XLIV Molière Biker


https://youtu.be/rRUOGd_9orc

Molière leva les bras. Sortis de nulle part, des tissus voltigèrent tout autour de son musculeux corps nu, se clonant de façon à reconstituer la fantastique tenue du maître-motard. Le pouvoir du tailleur. De nouveau en possession de son pantalon de cuir et de son marcel Ride or Die, le dramaturge s'adressa à l'antagoniste apeuré :

« Prêt à recevoir la plus grande pâtée de tes multiples vies, Big T. ?

- Ce n'était pas sensé se passer ainsi ! se plaignit Tartuffe, en pleine crise de panique. C'est impossible ! J'avais tout prévu !

- Oui, confirma Molière. Mais tu as oublié que le pivot de ton plan n'est autre que la femme que j'aime.

- Tu l'as créée de toute pièce ! Qui aurait voulu aider un traître ?

- C'est la question que je me pose en ce moment même. »

Fou, Tartuffe s'empara de sa canne-croix et frappa de toutes ses forces sur le crâne littéraire de son créateur. Un instant, je crus que le maître du mensonge avait atteint son but. Je réalisai que Molière avait stoppé le bâton en pleine course, les deux mains aplaties contre l'arme de bois.

C'est alors que, sans que je m'y attende, les innombrables tatouages recouvrant le corps du dramaturge s'illuminèrent d'une magnifique teinte bleue, si puissante que j'en fus aveuglée quelques secondes durant. Tartuffe écarquilla ses fourbes yeux, tandis que j'observai un sentiment de terreur pure s'emparer de son âme. Lâchant son bâton de croix que Molière éclata d'une main, l'imposteur s'accula de lui-même contre les miroirs-écrans.

Entouré d'une sainte aura, celui dont la langue est une légende fit un pas.
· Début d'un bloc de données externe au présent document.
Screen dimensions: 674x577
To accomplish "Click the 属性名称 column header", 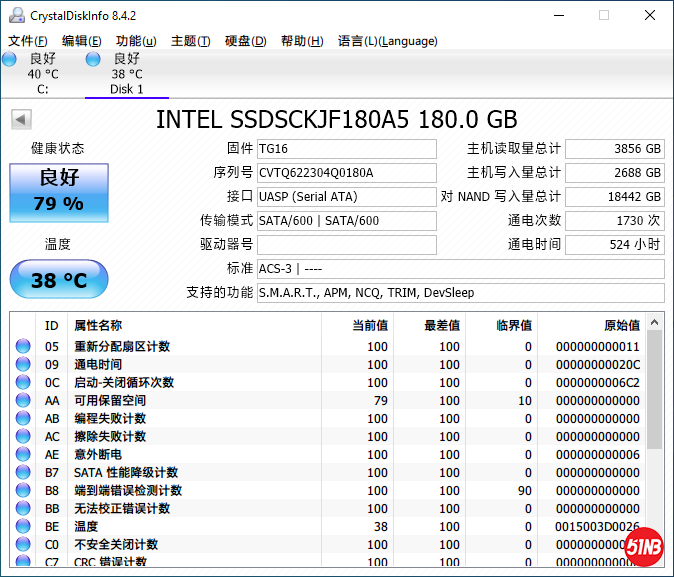I will [98, 325].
Le sol trembla de respect, et une bourrasque de vent me plaqua contre le mur. Le deuxième pas fit s'écraser le lourd diffuseur de mots contre un autre miroir. Je n'osais bouger, obnubilée par la prestance quasi-divine qui émanait de cet écrivain sous sa forme suprême. Le temps retenait son souffle, pendant qu'inexorablement le créateur s'approchait de la création. Lorsqu'ils ne furent plus qu'à une longueur de bras l'un de l'autre, Molière braqua son poing, l'air le plus solennel du monde, puis, en une fraction de seconde le lança sur le misérable conspirateur.

Lorsque le choc se fit, le ventre de Tartuffe rentra si profondément en lui-même que la matière se répartit partout ailleurs dans ce corps : ses yeux sortirent de leurs orbites, ses os furent broyés et son sang pulsa si fort dans ses veines qu'il éclata ses extrémités. Des raies de lumière vrillaient mon esprit. Je gardai tout de même les yeux ouverts. Le corps de l'hypocrite ne pouvant contenir une telle onde de choc, il fut projeté contre le mur avec une force telle que la tour entière s'écroula sur le côté. Je dus courir pour échapper aux éboulis meurtriers.
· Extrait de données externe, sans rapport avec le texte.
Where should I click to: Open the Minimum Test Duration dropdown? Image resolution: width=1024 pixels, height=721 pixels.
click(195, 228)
Le voile de poussière retomba bientôt, et ce que je vis alors finit de sceller mon respect pour Molière : tous avaient les yeux rivés vers le ciel, Alliés comme personnages. Là-haut, le dramaturge continuait de marcher vers Tartuffe qui s'était profondément enfoncé dans le mur intérieur du magasin, à quatre mètres de hauteur. Et le biker marchait dans le ciel, faisant de l'air un sol par sa simple volonté. Quand l'écrivain fut à mi-chemin, l'Imposteur reprit ses esprits, et se mit à hurler à pleins poumons. Luttant contre son inimaginable douleur, Tartuffe réussit à se dégager du mur, pour tomber mollement sur le sol spongieux de la cour sanguinolente. Un rictus de folie déchira son faciès défiguré. Puis, il disparut. Se rendre invisible devait bien être dans sa panoplie de pouvoirs. Or, à cet instant précis, son illusion ne lui était d'aucune aide. Rampant comme un ver dans la neige, même un aveugle aurait pu le suivre à la trace. Ainsi, Molière descendit des airs apprivoisés, jusqu'à se poser juste en face du ridicule personnage. Vaincu, ce dernier recouvrit sa forme visible, et se leva.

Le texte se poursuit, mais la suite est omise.